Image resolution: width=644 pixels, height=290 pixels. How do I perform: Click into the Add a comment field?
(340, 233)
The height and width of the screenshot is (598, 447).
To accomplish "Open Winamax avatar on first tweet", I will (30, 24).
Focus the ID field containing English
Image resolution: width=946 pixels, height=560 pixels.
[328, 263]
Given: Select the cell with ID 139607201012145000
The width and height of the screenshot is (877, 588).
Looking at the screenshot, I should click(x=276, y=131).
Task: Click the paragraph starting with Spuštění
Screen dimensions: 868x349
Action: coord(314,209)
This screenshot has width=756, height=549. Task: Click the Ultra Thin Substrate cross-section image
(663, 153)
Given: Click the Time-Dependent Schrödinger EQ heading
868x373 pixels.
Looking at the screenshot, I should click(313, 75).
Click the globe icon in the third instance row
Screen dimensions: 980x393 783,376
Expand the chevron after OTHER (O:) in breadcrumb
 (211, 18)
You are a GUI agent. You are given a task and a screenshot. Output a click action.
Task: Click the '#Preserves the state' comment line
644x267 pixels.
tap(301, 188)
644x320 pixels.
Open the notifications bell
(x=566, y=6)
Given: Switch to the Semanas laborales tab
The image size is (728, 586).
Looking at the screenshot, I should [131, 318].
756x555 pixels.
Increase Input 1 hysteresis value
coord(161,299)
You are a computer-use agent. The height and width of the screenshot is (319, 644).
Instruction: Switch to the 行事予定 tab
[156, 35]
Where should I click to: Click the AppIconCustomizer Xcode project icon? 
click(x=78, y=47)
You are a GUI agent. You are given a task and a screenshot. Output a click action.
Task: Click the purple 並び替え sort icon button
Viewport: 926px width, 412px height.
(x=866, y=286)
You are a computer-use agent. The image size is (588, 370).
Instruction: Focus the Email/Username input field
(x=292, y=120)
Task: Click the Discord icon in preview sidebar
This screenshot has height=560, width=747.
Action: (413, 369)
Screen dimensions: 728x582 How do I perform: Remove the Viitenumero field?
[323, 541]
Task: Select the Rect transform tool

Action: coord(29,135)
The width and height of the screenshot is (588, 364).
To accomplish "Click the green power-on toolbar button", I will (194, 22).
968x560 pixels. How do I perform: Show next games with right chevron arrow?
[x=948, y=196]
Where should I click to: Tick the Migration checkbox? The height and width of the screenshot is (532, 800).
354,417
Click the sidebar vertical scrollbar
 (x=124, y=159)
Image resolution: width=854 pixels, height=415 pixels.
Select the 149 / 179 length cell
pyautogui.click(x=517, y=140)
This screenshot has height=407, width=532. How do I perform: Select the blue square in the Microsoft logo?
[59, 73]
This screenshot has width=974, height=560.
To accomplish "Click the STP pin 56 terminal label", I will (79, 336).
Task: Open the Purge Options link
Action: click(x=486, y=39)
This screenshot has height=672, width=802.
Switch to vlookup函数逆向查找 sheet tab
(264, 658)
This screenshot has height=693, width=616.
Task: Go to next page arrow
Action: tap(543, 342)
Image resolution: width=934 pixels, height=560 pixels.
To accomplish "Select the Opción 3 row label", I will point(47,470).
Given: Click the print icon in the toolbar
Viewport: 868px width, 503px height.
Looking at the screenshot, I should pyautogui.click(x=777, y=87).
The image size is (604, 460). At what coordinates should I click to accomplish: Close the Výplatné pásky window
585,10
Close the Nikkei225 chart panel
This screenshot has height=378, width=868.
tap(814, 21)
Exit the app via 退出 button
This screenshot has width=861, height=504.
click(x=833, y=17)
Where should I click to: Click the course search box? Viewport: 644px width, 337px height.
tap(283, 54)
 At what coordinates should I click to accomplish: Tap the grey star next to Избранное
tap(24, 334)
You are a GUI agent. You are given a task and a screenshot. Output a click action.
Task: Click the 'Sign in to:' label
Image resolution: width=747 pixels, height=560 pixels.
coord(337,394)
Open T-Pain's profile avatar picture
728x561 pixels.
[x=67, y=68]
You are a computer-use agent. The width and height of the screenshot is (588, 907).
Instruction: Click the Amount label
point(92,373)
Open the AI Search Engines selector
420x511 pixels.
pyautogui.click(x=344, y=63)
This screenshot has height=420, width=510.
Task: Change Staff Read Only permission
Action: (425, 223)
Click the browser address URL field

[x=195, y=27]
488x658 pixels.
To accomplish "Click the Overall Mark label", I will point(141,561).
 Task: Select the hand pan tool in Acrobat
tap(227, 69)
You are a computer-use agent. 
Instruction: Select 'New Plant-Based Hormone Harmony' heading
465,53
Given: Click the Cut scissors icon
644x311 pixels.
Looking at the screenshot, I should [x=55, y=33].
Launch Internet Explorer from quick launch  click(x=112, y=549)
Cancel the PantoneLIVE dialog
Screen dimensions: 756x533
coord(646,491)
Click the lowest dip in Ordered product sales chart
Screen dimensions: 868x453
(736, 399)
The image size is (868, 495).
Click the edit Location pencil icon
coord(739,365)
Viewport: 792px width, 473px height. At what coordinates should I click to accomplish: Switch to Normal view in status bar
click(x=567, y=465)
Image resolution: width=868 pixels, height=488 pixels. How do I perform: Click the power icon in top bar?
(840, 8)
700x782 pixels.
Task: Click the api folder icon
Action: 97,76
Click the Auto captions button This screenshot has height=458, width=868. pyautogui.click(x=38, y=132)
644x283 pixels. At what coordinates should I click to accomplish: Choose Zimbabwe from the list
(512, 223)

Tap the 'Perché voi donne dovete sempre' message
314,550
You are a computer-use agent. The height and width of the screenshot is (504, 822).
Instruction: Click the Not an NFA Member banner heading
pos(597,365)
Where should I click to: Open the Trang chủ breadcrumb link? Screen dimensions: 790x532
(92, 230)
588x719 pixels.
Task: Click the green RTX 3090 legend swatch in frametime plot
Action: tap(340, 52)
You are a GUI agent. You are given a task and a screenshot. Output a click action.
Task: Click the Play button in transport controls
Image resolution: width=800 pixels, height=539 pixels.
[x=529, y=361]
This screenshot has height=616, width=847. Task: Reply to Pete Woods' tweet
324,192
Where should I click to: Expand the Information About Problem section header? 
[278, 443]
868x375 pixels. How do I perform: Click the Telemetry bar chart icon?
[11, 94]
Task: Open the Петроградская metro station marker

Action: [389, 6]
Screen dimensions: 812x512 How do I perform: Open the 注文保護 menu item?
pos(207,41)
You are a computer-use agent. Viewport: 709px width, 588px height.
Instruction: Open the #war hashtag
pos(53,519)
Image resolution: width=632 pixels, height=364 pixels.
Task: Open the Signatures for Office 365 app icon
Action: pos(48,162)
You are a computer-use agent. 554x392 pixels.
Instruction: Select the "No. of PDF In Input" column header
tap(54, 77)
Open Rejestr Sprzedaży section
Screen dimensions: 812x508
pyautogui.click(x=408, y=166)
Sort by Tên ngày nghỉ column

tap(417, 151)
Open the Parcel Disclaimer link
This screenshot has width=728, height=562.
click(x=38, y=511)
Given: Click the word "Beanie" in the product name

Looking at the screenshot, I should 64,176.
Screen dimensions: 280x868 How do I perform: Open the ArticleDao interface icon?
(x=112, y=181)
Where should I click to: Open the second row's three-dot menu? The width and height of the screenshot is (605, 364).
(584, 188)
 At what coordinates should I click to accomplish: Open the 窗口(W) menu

Problem statement => Repeat exactly the lines above from the one with "Task: Select the Rect transform tool" up to and including the one with "This screenshot has width=974, height=560.". No other line belongs in the reply.

Reply =>
Task: Select the Rect transform tool

Action: coord(29,135)
The width and height of the screenshot is (588, 364).
To accomplish "Click the green power-on toolbar button", I will (194, 22).
968x560 pixels. How do I perform: Show next games with right chevron arrow?
[x=948, y=196]
Where should I click to: Tick the Migration checkbox? The height and width of the screenshot is (532, 800).
354,417
Click the sidebar vertical scrollbar
 (x=124, y=159)
Image resolution: width=854 pixels, height=415 pixels.
Select the 149 / 179 length cell
pyautogui.click(x=517, y=140)
This screenshot has height=407, width=532. How do I perform: Select the blue square in the Microsoft logo?
[59, 73]
This screenshot has width=974, height=560.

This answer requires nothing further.